For the year ending December 31, 2012, the Company anticipates that Comparable EBITDA will be in the range of $165.0 million to $180.0 million and Comparable FFO in the range of $0.21 and $0.29 per fully diluted share. Management is also reaffirming its guidance for North American same store RevPAR growth in the range between 6.0 percent to 8.0 percent and Total RevPAR growth in the range between 5.0 percent and 7.0 percent.
Total United States portfolio hotel comparisons for the first quarter 2012 are derived from the Company’s hotel portfolio at March 31, 2012, consisting of all 14 properties located in the United States, including unconsolidated joint ventures.
North American same store hotel comparisons for the first quarter 2012 are derived from the Company’s hotel portfolio at March 31, 2012, consisting of properties located in North America and held for five or more quarters, in which operations are included in the consolidated results of the Company. As a result, same store comparisons include 11 properties and exclude the Four Seasons Jackson Hole and Four Seasons Silicon Valley hotels, which were acquired on March 11, 2011, and the unconsolidated Hotel del Coronado and Fairmont Scottsdale Princess hotels.

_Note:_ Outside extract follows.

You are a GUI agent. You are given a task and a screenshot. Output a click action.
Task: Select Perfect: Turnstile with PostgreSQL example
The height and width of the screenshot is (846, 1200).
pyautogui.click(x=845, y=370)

European hotel comparisons for the first quarter 2012 are derived from the Company’s European owned and leased hotel properties at March 31, 2012, consisting of the Marriott London Grosvenor Square and the Marriott Hamburg.
The Company will conduct its first quarter 2012 conference call for investors and other interested parties on Wednesday, May 2, 2012 at 10:00 a.m. Eastern Time (ET). Interested individuals are invited to access the call by dialing 888.679.8018 (toll international: 617.213.4845) with passcode 35186130. To participate on the webcast, log on to the company’s website at http://www.strategichotels.com or http://edge.media-server.com/m/p/9s7959dw/lan/en 15 minutes before the call to download the necessary software.
For those unable to listen to the call live, a taped rebroadcast will be available beginning at 12:00 p.m. ET on May 2, 2012 through 11:59 p.m. ET on May 9, 2012. To access the replay, dial 888.286.8010 (toll international: 617.801.6888) with passcode 48871579. A replay of the call will also be available on the Internet at http://www.strategichotels.com or http://www.earnings.com for 30 days after the call.
The Company also produces supplemental financial data that includes detailed information regarding its operating results. This supplemental data is considered an integral part of this earnings release. These materials are available on the Strategic Hotels & Resorts’ website at www.strategichotels.com within the first quarter information section.